Far away was the figure of the moderate leader once shown by French Emmanuel Macron.
This Monday, the president of the Fifth Republic announced a package of extreme left-wing measures to “fight inflation”.
In a completely desperate act, and going against his liberal allies in the government, Macron announced a generalized price freeze for 90 days (one quarter) under the “anti-inflation quarter” program with characteristics very similar to those employed in the “Fair Prices” program in Argentina and Venezuela.
The leading French supermarket chains will be affected, mainly Carrefour and Intermarché, which will have to maintain a fixed basket of between 400 and 500 products.
Similarly, the Casino chain deployed its own list of 500 frozen prices for 90 days, which will be in effect as of March 15.

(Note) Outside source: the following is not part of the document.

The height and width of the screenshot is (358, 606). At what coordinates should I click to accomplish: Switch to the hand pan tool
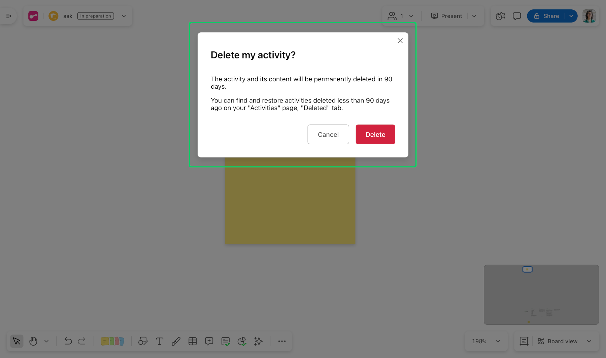pyautogui.click(x=33, y=341)
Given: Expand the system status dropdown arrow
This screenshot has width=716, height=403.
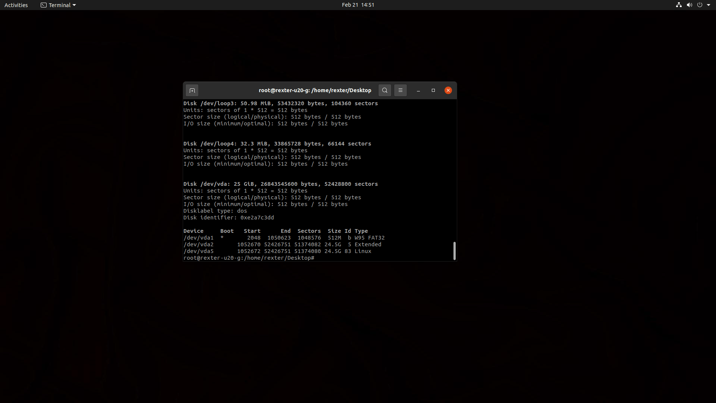Looking at the screenshot, I should point(709,5).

It should be noted that throughout history, each and every fiscal intervention has failed to contain the impact of inflation since the generalized rise in prices is a phenomenon that results from the expansion of the money supply.
“It will be a massive, effective, and protective measure, guaranteeing the lowest possible price on several items, which will be freely chosen by distributors, taking the lowest possible price level from retailers’ margins,” declared Economy Minister Bruno Le Maire.
It is a program that combines the agreement with price control.
Supermarkets are allowed to set their own frozen price lists for 90 days, although they are urged to do so, and as a result, a cost of millions of euros is generated on retail margins.
In return, the Gallic government promises to intercede as a negotiator vis-à-vis wholesale suppliers to offset part of the losses.
“We will reopen commercial negotiations with the major industrialists so that the reduction in wholesale prices, which we are seeing on the markets,” announced the Minister of Economy.
The truth is that this type of program is a sort of temporary patch rather than a medium and long-term solution.
Inflation increased again in February and reached 6.2% year-on-year, the highest since 1985, while in the food item (the most worrying for public opinion), inflation exceeded 14%.
As long as the monetary surplus in the economy is not corrected, nominal demand for all goods and services will continue to increase across the board, and prices will have to adjust upwards.
The European Central Bank raised its interest rate to 3% annually in February but reacted late to inflation.